L’organizzazione sociale più grande del paese, l’ultimo baluardo della sinistra in Italia. Il congresso della Cgil è un percorso democratico sin troppo lungo in tempo di populismo imperante, si pone come antidoto partecipativo ma rischia di impigliarsi nella divisione interna.

Si è partiti la scorsa primavera con migliaia di assemblee sui luoghi di lavoro e si chiuderà a Bari dal 22 al 24 gennaio con l’elezione del nuovo segretario attraverso il passaggio nella Assemblea generale.

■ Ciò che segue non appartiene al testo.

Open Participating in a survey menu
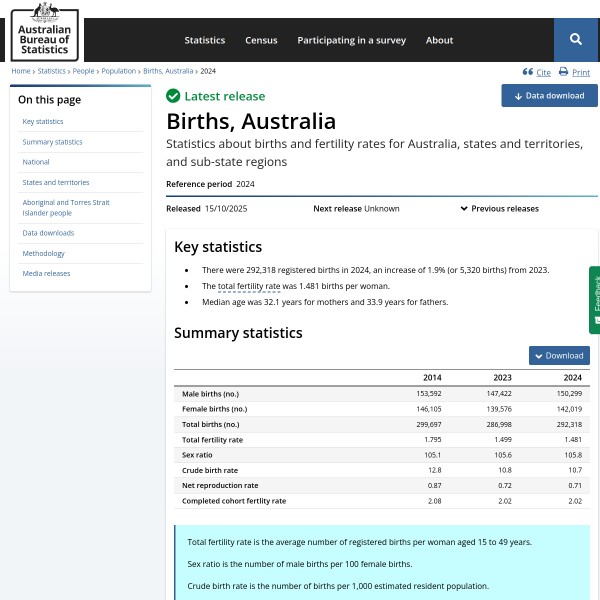This screenshot has height=600, width=600. tap(351, 40)
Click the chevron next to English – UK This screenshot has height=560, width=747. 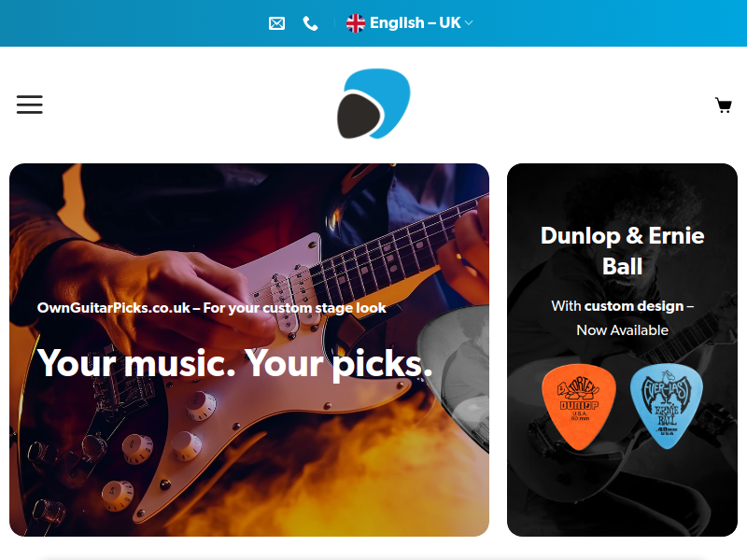(x=469, y=22)

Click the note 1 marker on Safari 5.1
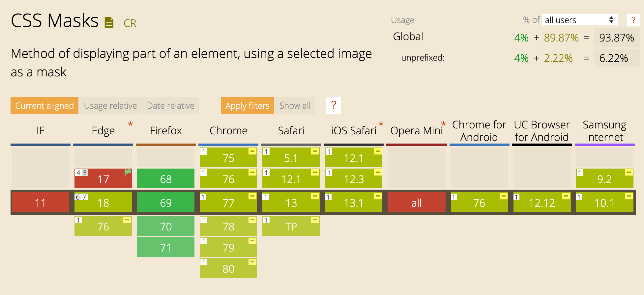pyautogui.click(x=266, y=151)
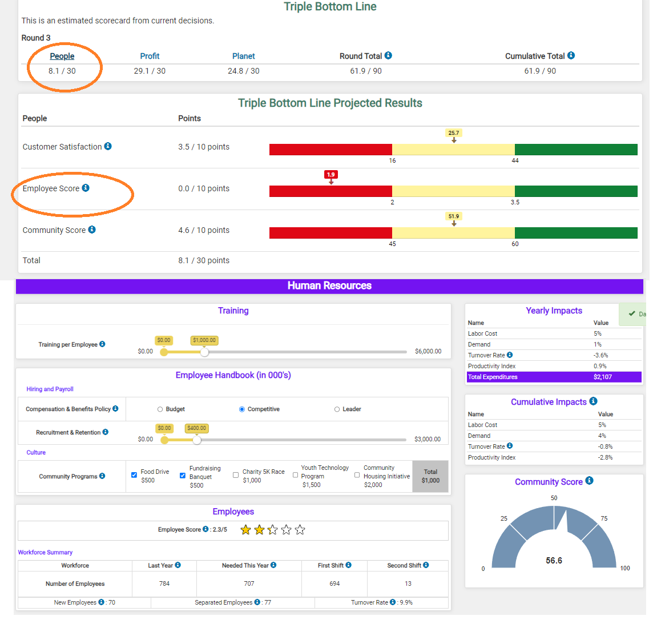Check the Community Housing Initiative option

[x=357, y=475]
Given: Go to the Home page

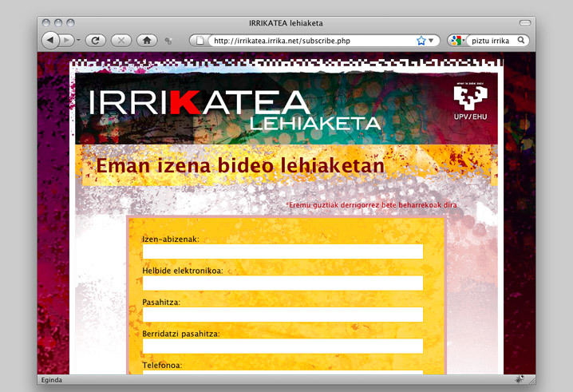Looking at the screenshot, I should click(146, 40).
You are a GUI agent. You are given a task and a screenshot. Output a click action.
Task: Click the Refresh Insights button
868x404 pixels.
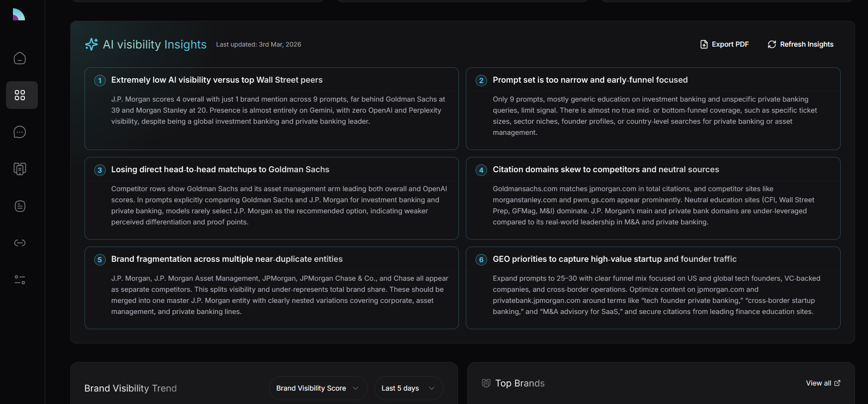point(801,44)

Dieci mesi di discussione e confronto su un documento che ha avuto consensi bulgari – «Il lavoro è…» è stato votato dal 98 per cento degli iscritti contro il 2% di «Riconquistiamo tutto!» – ma che vedrà per la prima volta nella storia del sindacato due candidati alla successione di Susanna Camusso presentarsi al congresso.

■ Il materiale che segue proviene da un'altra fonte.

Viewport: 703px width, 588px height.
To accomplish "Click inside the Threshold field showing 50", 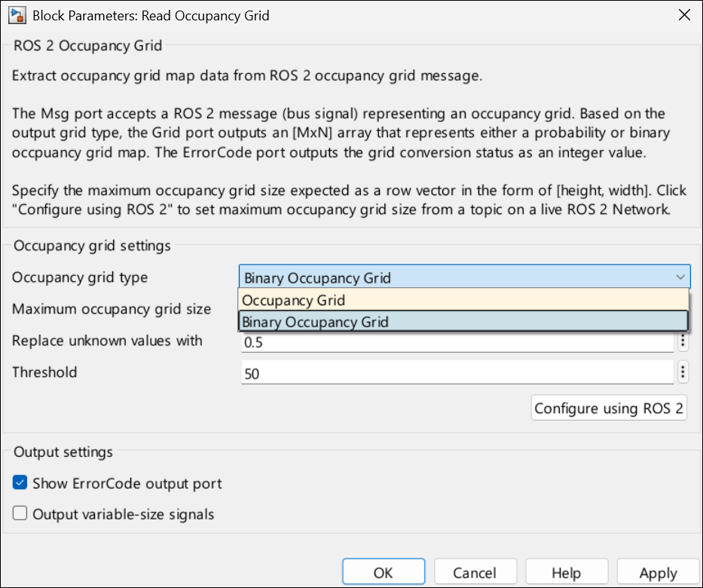I will (452, 372).
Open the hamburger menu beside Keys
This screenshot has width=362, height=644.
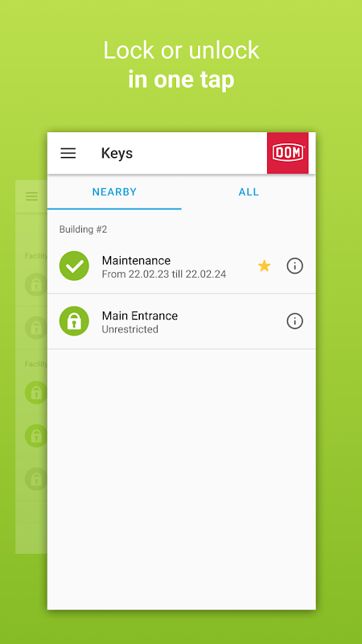click(68, 153)
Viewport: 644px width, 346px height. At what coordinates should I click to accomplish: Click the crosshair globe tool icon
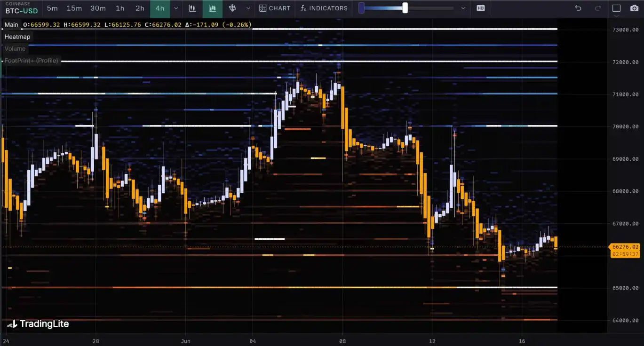coord(232,8)
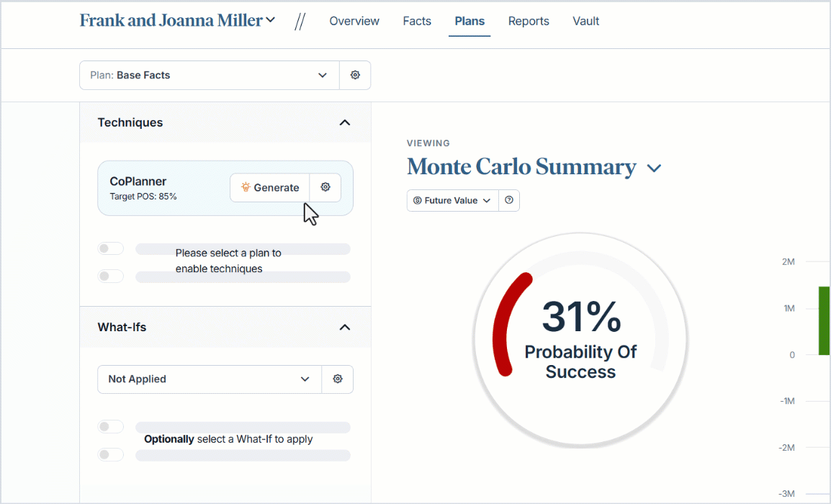Click the lightbulb icon on the Generate button

click(246, 187)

All’indicazione di Maurizio Landini fatta dalla stessa Camusso il 9 ottobre, appoggiata da 7 componenti su 9 della segreteria confederale, da gran parte dei territori e categorie è seguita proprio in questi giorni quella di Vincenzo Colla, formalizzata a congressi di categoria finiti.

Una contrapposizione difficilmente spiegabile sul piano programmatico – «diverse sensibilità» – ancora di meno a livello di classe dirigente: furono proprio i pensionati – principali sostenitori di Colla – a proporre nell’estate 2017 l’ingresso di Landini in segreteria confederale in chiave di ricomposizione unitaria.

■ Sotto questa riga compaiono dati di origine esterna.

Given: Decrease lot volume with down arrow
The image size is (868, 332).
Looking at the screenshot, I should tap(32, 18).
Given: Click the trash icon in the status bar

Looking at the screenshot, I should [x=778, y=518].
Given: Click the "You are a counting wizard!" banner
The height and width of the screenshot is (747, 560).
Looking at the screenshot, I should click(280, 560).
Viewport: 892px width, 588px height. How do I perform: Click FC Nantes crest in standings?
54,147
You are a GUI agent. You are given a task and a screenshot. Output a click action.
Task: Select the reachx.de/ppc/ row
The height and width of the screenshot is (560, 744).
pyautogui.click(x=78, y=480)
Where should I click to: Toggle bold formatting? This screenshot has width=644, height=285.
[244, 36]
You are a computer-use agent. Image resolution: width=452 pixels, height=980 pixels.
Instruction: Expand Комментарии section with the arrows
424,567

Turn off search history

Il congresso della Cgil ha una valenza più vasta di quella sindacale. «Il vecchio arnese», «quelli che mettono il gettone nell’iPhone» che Matteo Renzi voleva rottamare hanno lottato per sopravvivere, cambiando prima di tutto loro stessi.

Dal 2015 a oggi la Cgil è diventata battagliera, lanciandosi in tutta una serie di prime volte – Carta dei diritti universali che unifica i lavoratori senza distinzioni di contratto e condizioni, referendum abrogativi – che ne hanno fatto l’unico punto di riferimento rimasto per coloro che vogliono lottare per i diritti in un mondo del lavoro sempre più diviso e ridotto ad una guerra fra poveri.

In questo cambiamento che ha riavvicinato i giovani al sindacato sta il terreno di ricomposizione della Cgil. La trasformazione che ha portato Susanna Camusso a riallacciare i fili con la Fiom e con Landini e a superare i contrasti.

Dai lavoratori della gig economy alle cassiere degli ipermercati, dai migranti che riempiono le nostre campagne ai facchini della logistica la richiesta di una nuova stagione di lotta e di nuovi diritti è l’unica via di riscatto per una sinistra che sta pian piano sparendo dai radar politici.

Quel «nuovo modello di sviluppo» storicamente rivendicato dalla Fiom e da Landini è il vessillo su cui ricostruire un’idea di sinistra in Italia.

Una sinistra in cui il sindacato sia uno sprone, un soggetto politico sempre però autonomo e indipendente dai partiti.

A Bari si vedrà se tutto ciò sarà davvero possibile.